OS Hacking and more.

7.14.2008

ZFS and OS X: Does it work?


With the recent announcement of the next iteration of Mac OS, 10.6 Snow Leopard, Apple has taken a giant leap of faith, providing full ZFS support for use in its server OS. In anticipation of this functionality, I tested the most recent ZFS support infrastructure for OSX, with some surprising results.

In 10.5, Apple provided read-only support for ZFS, allowing users to import and mount zfs pools and volumes, but not modify them. Apple developers are offered the opportunity to download a bleeding edge patch to enable read-write support. This patch, however, is only for 10.5.1 and will not run in any other system(new or old).
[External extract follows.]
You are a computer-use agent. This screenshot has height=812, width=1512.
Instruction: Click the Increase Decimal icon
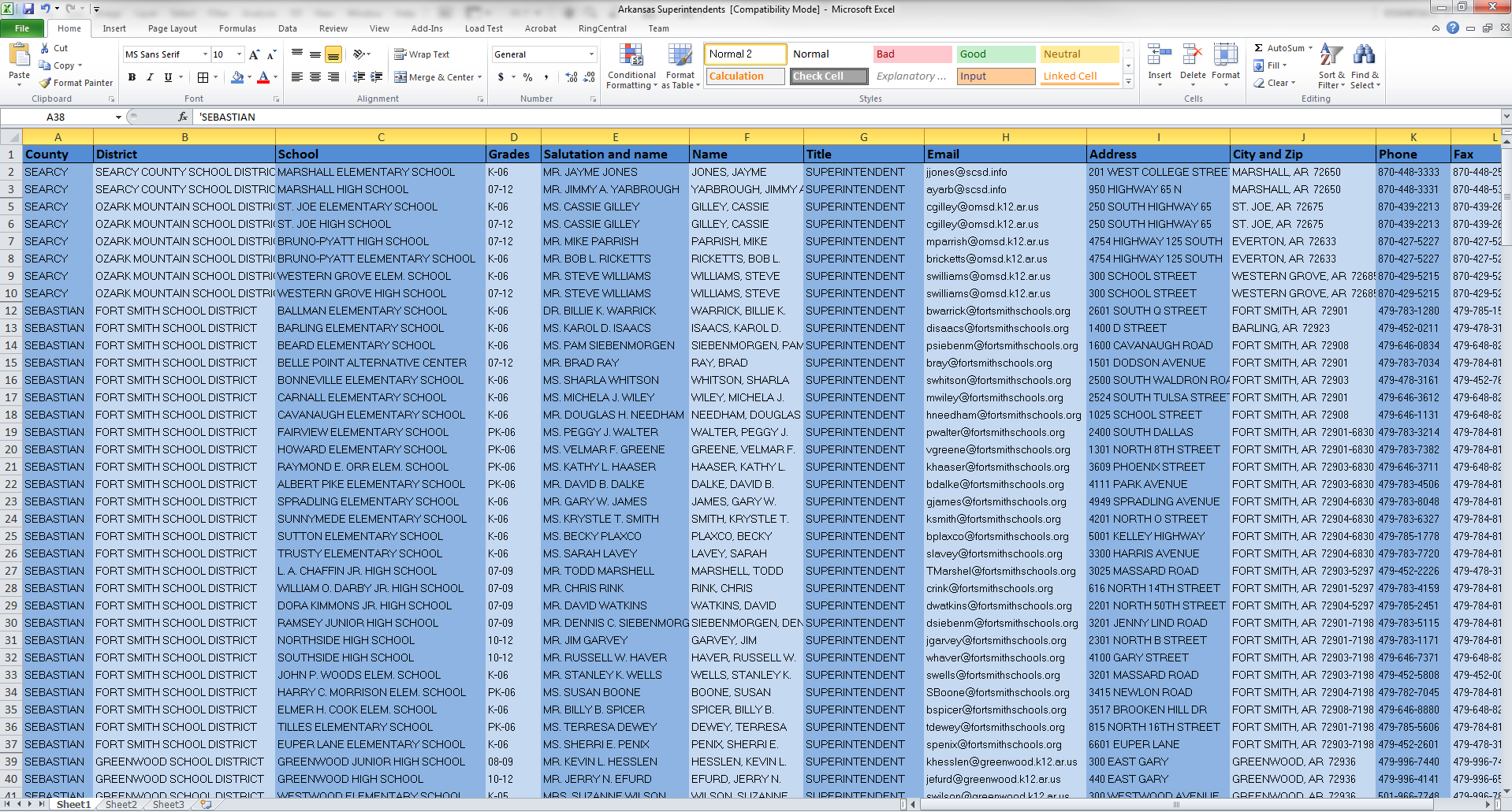pyautogui.click(x=572, y=77)
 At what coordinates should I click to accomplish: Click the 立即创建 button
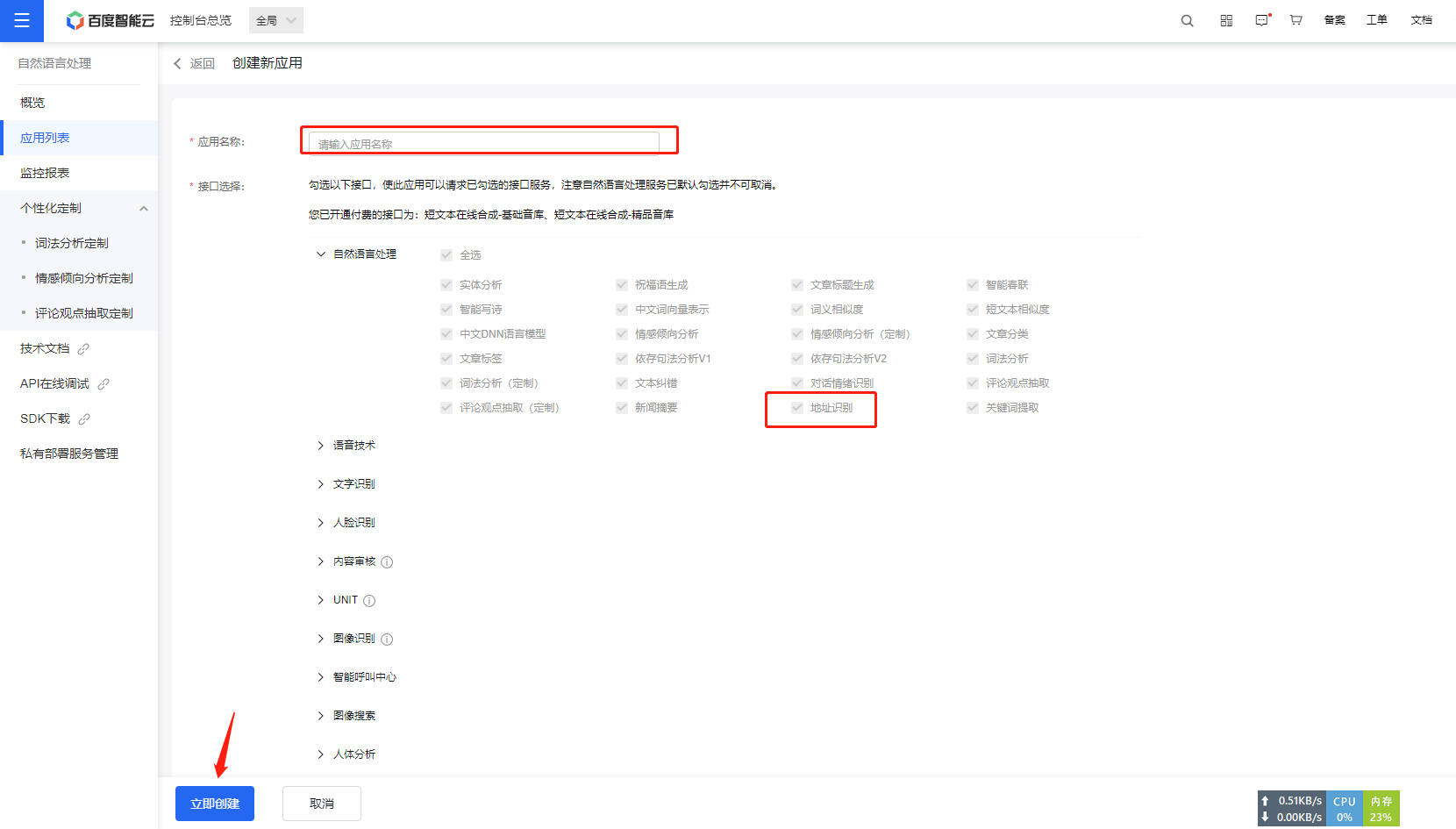click(215, 804)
Fortunately, developers at zfs.macosforge.org have persisted in the improvement of ZFS support on OSX. Their system certainly provides greater functionality than Apple's, but the question is, how much functionality is that?

First the setup
Using the latest binary (build 117), Installation is straightforward and relatively simple..
I'm using 10.5.2.
I use two usb drives for a zfs raid volume...one is 4.1gb, the other is 4.2gb
I performed Sun's classic ZFS function test: Does it smash?
From start to finish:
1) Create a zfs pool with raidz across the drives:


$ sudo -s
$ zpool create zfpool raidz disk[X] disk[Y]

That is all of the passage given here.